Long also stressed that the North Carolina study like a Florida study before it "found no conclusive link" between the deformities and pesticides.

The company still faces hundreds of pesticide violation charges in Florida and North Carolina, allegations Ag-Mart maintains are based on a faulty interpretation of company data listing when and where workers entered fields. Those cases are set to play out in administrative court.

In the meantime, health officials in the two states have tried to get a handle on what effect, if any, pesticide exposure might have played in the pregnancies of the three women. The women are not named in the report, but each has told her story to The Palm Beach Post.
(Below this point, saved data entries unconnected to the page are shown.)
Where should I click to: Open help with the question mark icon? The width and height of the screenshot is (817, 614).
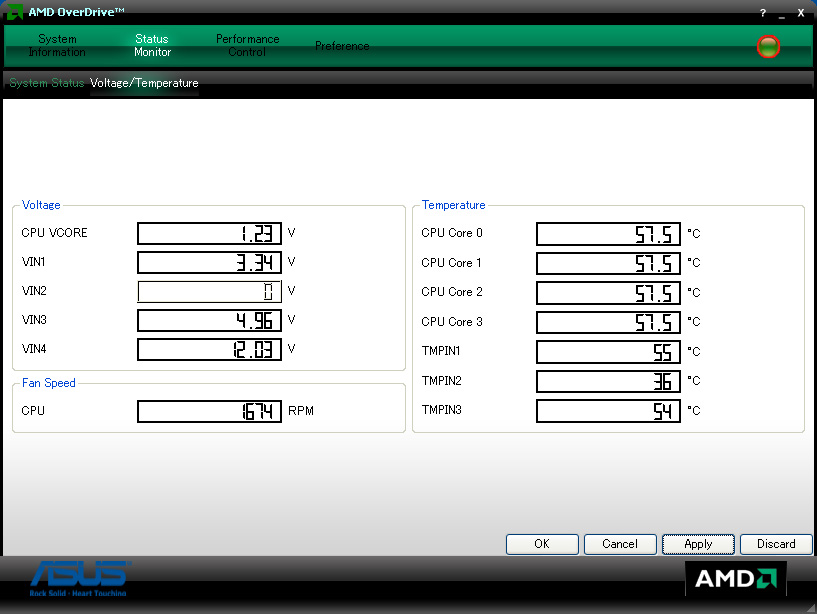(x=763, y=12)
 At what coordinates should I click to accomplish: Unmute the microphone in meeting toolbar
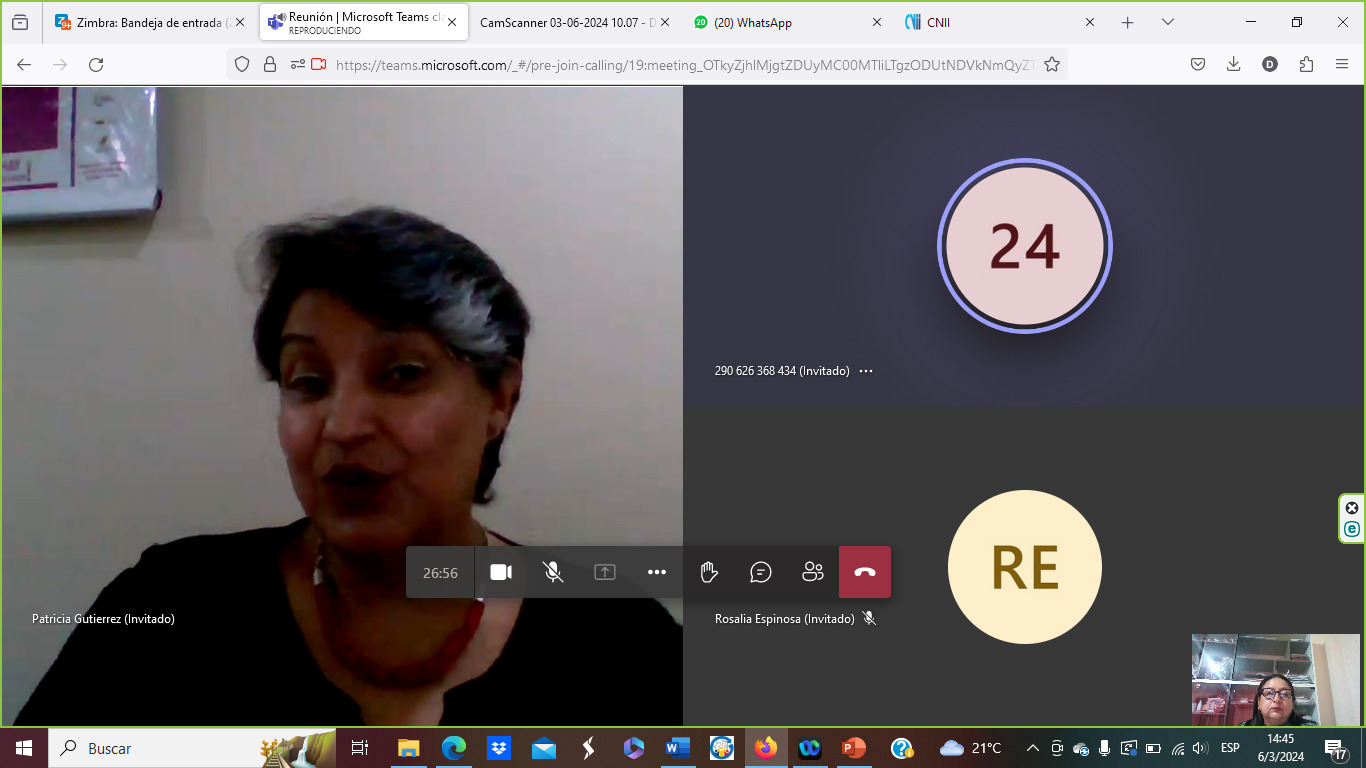coord(553,572)
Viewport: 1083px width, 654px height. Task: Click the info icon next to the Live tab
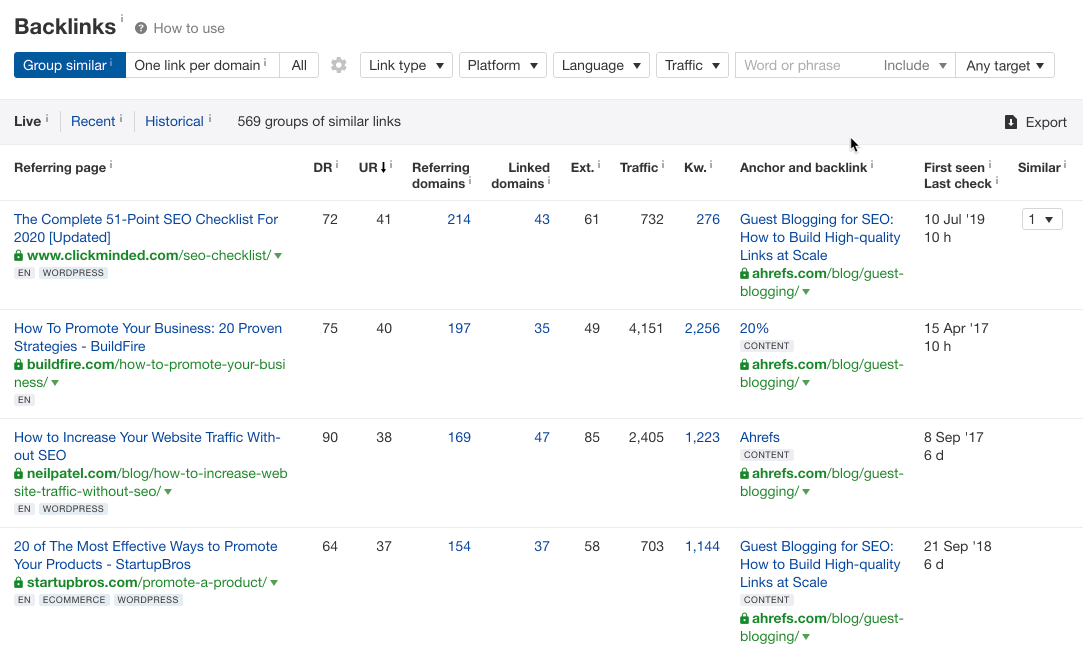coord(47,120)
The three babies were born in Southwest Florida between Dec. 17, 2004, and Feb. 6, 2005. Carlitos was born without limbs, Jesus Salazar with an underdeveloped jaw, and a third baby of confused gender died of multiple deformities.

"It cannot be determined with certainty whether maternal pesticide exposure caused (the) birth defects," the report said, because of the small number of cases, a lack of information about the amount of pesticide exposure and other factors.
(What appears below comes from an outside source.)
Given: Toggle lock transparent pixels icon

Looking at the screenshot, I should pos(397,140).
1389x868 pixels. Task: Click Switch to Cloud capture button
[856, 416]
Investigators, however, noted that Francisca Herrera, Carlitos' mother, worked in North Carolina in 2004 for almost six months, and about three of those months came during a critical period of her pregnancy.

"Based on records available, she possibly worked as many as 256 hours within the restricted entry interval for multiple pesticides," the report says.

The company has denied that workers entered fields during restricted times.

Herrera told investigators she was "sprayed with pesticides while working," the report says, before continuing with a potentially critical finding:

"The evidence suggests that she was exposed to pesticides during the period of gestation when limb development occurs. At least two of the pesticides to which she was possibly exposed have caused limb defects in animal testing."

Authors Ann Chelminski and Sheila Higgins conclude their summary of the Carlitos case by stating "there is a plausible association between this mother's possible occupational pesticide exposures in North Carolina and the limb defects seen in her child."

In the case of the baby with the malformed jaw, investigators found the possible link between pesticide exposure and birth defects was not as strong. They note a possible genetic cause the father has a very small jaw — but do not rule out environmental factors. The mother, they say, may have entered fields too soon after pesticides were applied, and one of those pesticides has been linked in animal studies to jaw malformation. Like the other mothers, she has said she did not use drugs or medicines during her pregnancy.

The authors, who make a number of suggestions for better pesticide monitoring and practices, recommend the federal Environmental Protection Agency take a look at the mother's exposures in both North Carolina and Florida, and on Tuesday the agency confirmed it is doing so.

In the third case, the baby died and the mother returned to Mexico. That mother did not work in North Carolina during the critical period of her pregnancy although she did work in Florida — and officials did not focus on her case. They noted, however, that some of her baby's deformities "have been reported in lab animals after pesticide exposure."

The attorney representing Carlitos, said the report is a sign that something is wrong with pesticide practices and enforcement.

"If you read between the lines of this report," he said, "it screams there is a link between pesticides and birth defects.